### PROVIDED ENTRIES
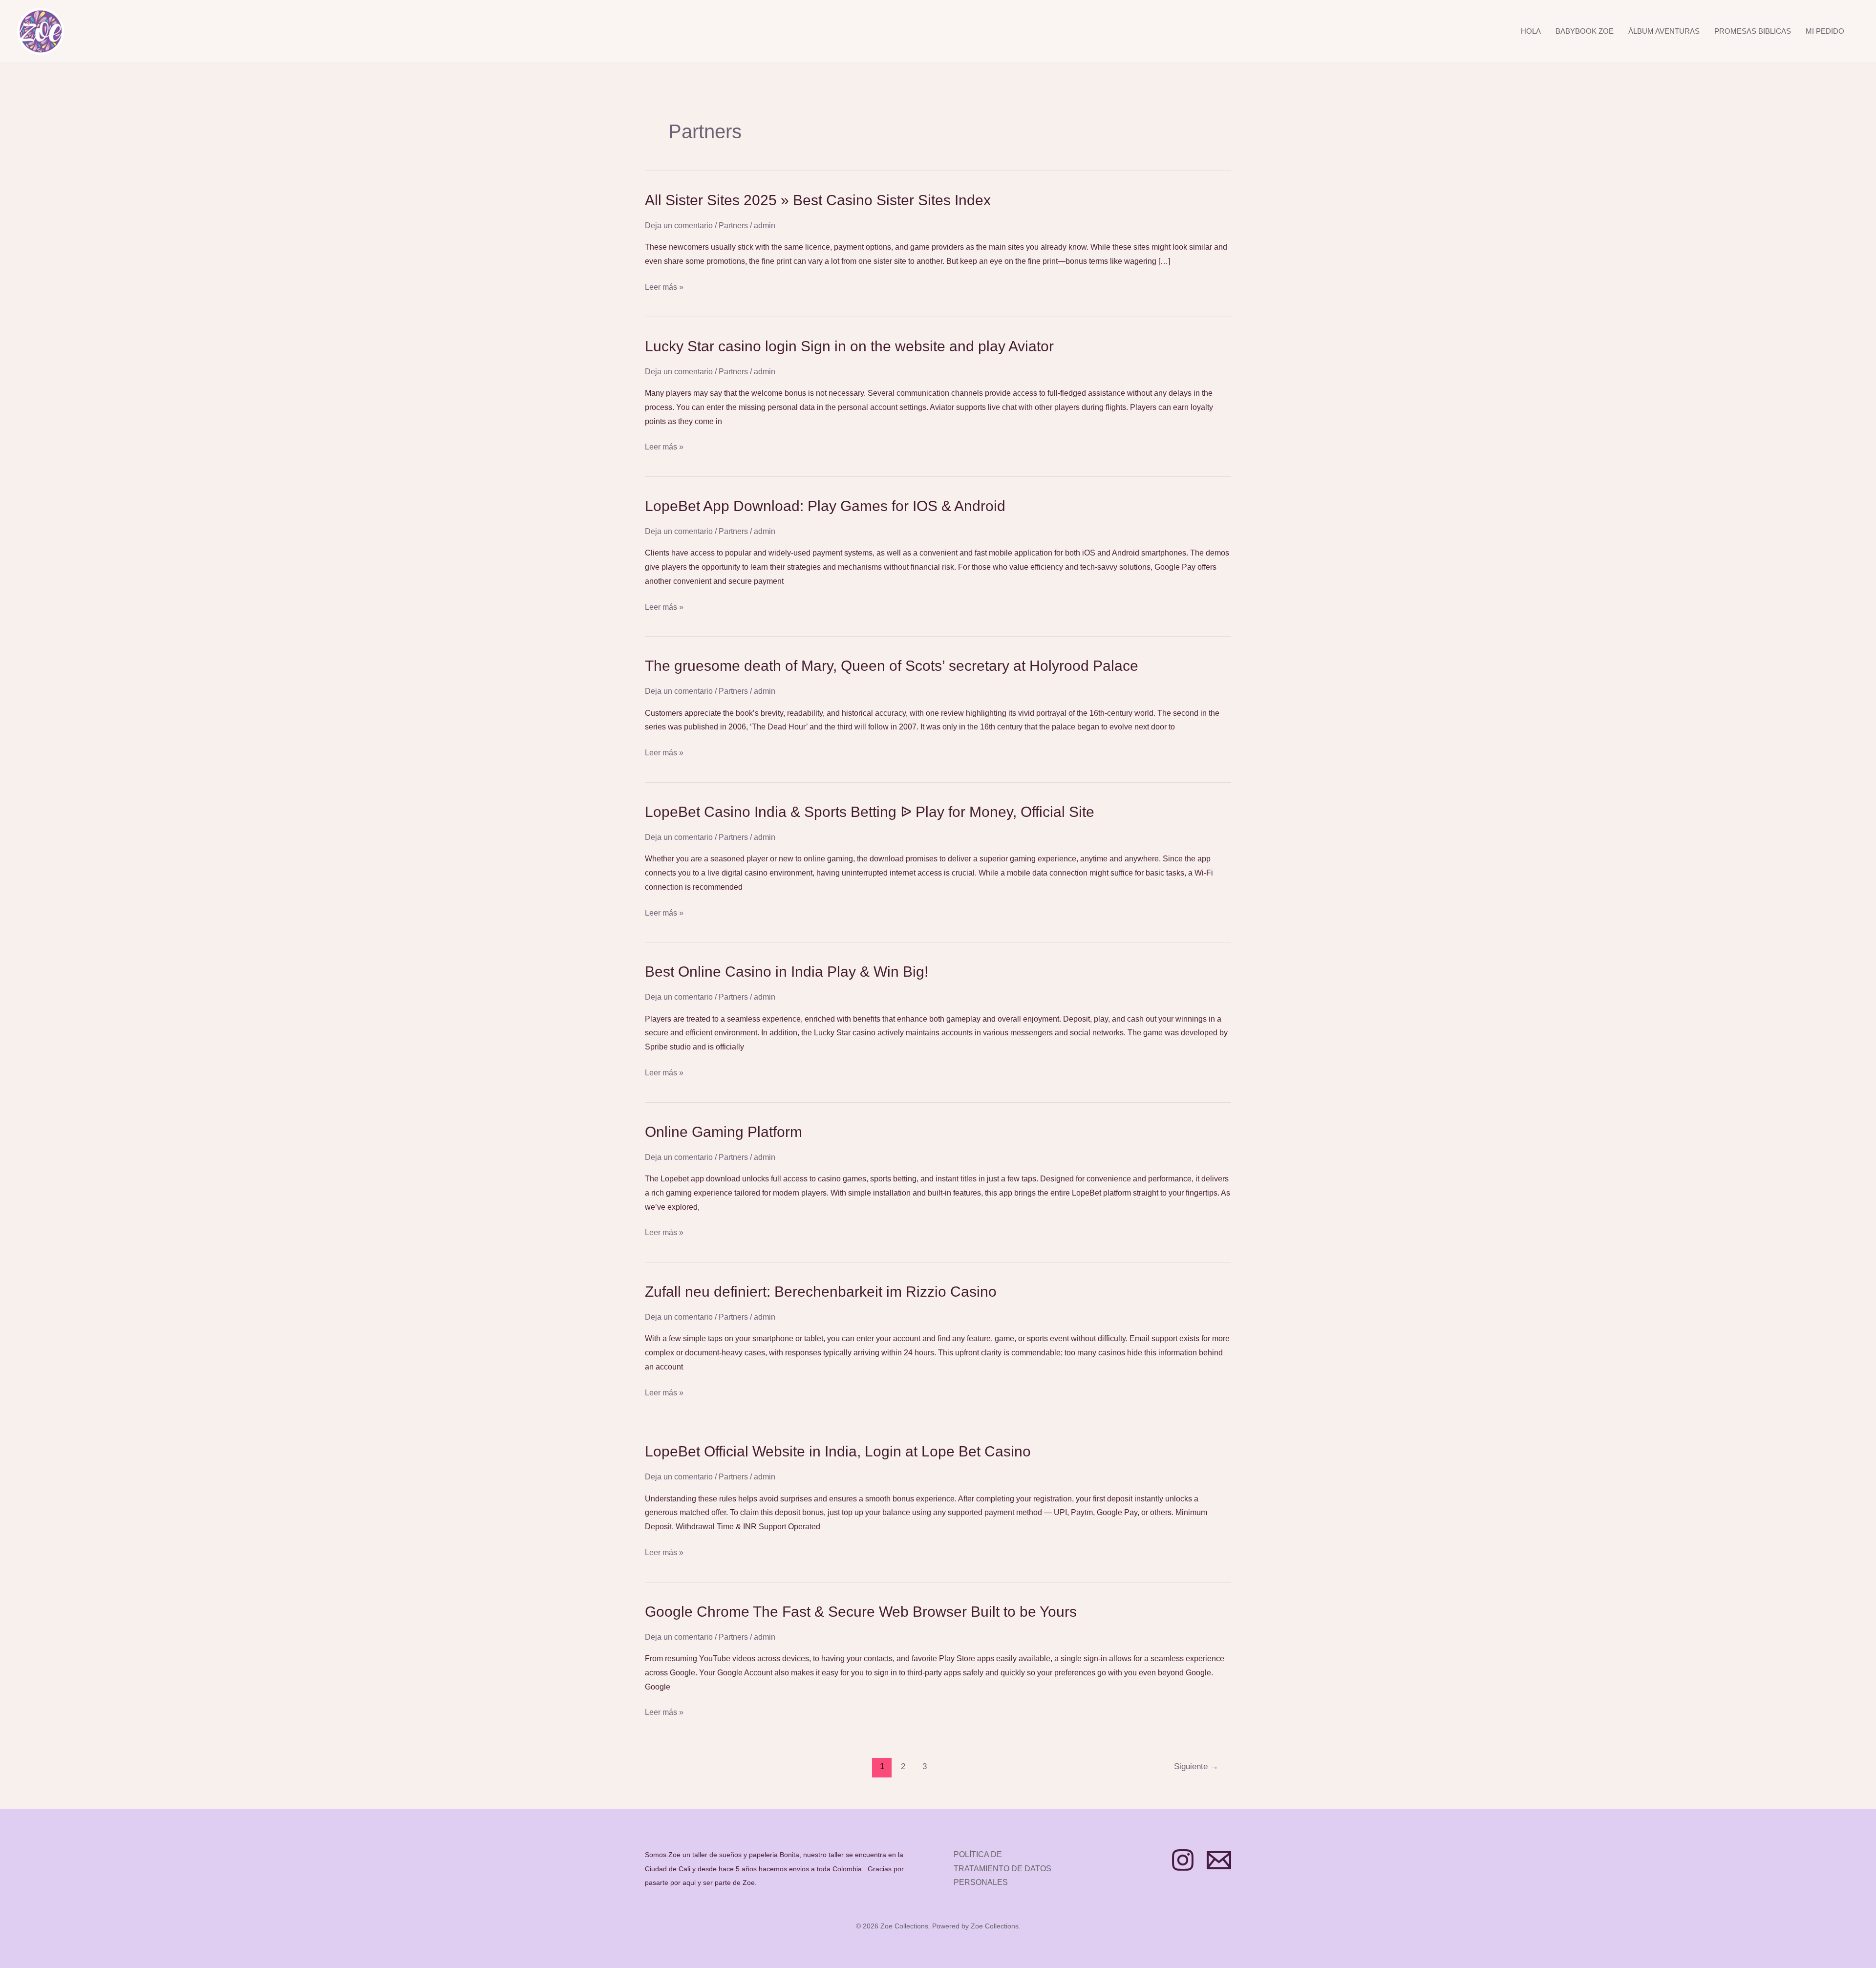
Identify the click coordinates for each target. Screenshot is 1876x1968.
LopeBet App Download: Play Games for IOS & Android (825, 506)
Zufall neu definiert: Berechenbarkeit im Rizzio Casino (821, 1291)
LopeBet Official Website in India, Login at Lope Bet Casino (838, 1451)
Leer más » (664, 287)
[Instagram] (1183, 1860)
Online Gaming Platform (723, 1132)
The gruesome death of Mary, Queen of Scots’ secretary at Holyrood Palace (891, 666)
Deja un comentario (679, 225)
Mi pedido (1825, 31)
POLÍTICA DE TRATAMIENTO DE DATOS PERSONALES (1002, 1868)
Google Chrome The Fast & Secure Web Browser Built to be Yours (861, 1612)
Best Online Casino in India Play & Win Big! (786, 971)
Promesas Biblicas (1752, 31)
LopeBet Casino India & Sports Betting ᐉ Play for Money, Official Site (869, 812)
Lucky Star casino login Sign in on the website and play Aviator (849, 346)
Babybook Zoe (1585, 31)
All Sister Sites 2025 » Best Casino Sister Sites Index (818, 200)
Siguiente (1196, 1766)
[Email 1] (1219, 1860)
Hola (1531, 31)
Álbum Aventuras (1664, 31)
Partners (733, 225)
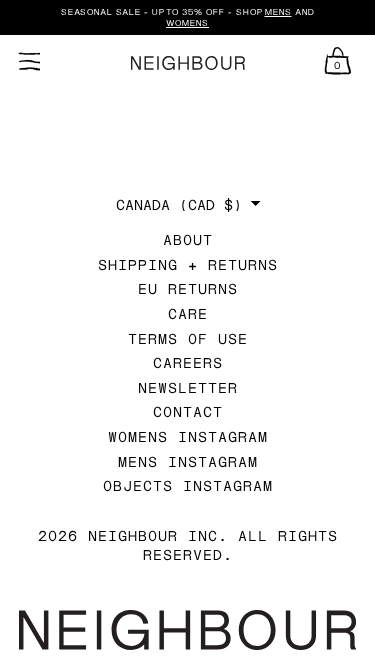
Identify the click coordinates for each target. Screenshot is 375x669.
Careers (188, 362)
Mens (278, 12)
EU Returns (188, 288)
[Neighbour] (187, 63)
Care (188, 313)
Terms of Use (188, 338)
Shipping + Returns (188, 264)
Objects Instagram (188, 485)
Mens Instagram (188, 461)
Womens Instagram (188, 436)
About (188, 239)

### THE TASK
Write out the records shown above exactly, but do not include any images.

### TASK ANSWER
Identify the click coordinates for each target. Screenshot is 1876x1968.
LopeBet App Download: Play Games for IOS & Android (825, 506)
Zufall neu definiert: Berechenbarkeit im Rizzio Casino (821, 1291)
LopeBet Official Website in India, Login at Lope Bet Casino (838, 1451)
Leer más » (664, 287)
[Instagram] (1183, 1860)
Online Gaming Platform (723, 1132)
The gruesome death of Mary, Queen of Scots’ secretary at Holyrood Palace (891, 666)
Deja un comentario (679, 225)
Mi pedido (1825, 31)
POLÍTICA DE TRATAMIENTO DE DATOS PERSONALES (1002, 1868)
Google Chrome The Fast & Secure Web Browser Built to be Yours (861, 1612)
Best Online Casino in India Play & Win Big! (786, 971)
Promesas Biblicas (1752, 31)
LopeBet Casino India & Sports Betting ᐉ Play for Money, Official Site (869, 812)
Lucky Star casino login Sign in on the website and play Aviator (849, 346)
Babybook Zoe (1585, 31)
All Sister Sites 2025 » Best Casino Sister Sites Index (818, 200)
Siguiente (1196, 1766)
[Email 1] (1219, 1860)
Hola (1531, 31)
Álbum Aventuras (1664, 31)
Partners (733, 225)
Identify the click coordinates for each target. Screenshot is 375x669.
Careers (188, 362)
Mens (278, 12)
EU Returns (188, 288)
[Neighbour] (187, 63)
Care (188, 313)
Terms of Use (188, 338)
Shipping + Returns (188, 264)
Objects Instagram (188, 485)
Mens Instagram (188, 461)
Womens Instagram (188, 436)
About (188, 239)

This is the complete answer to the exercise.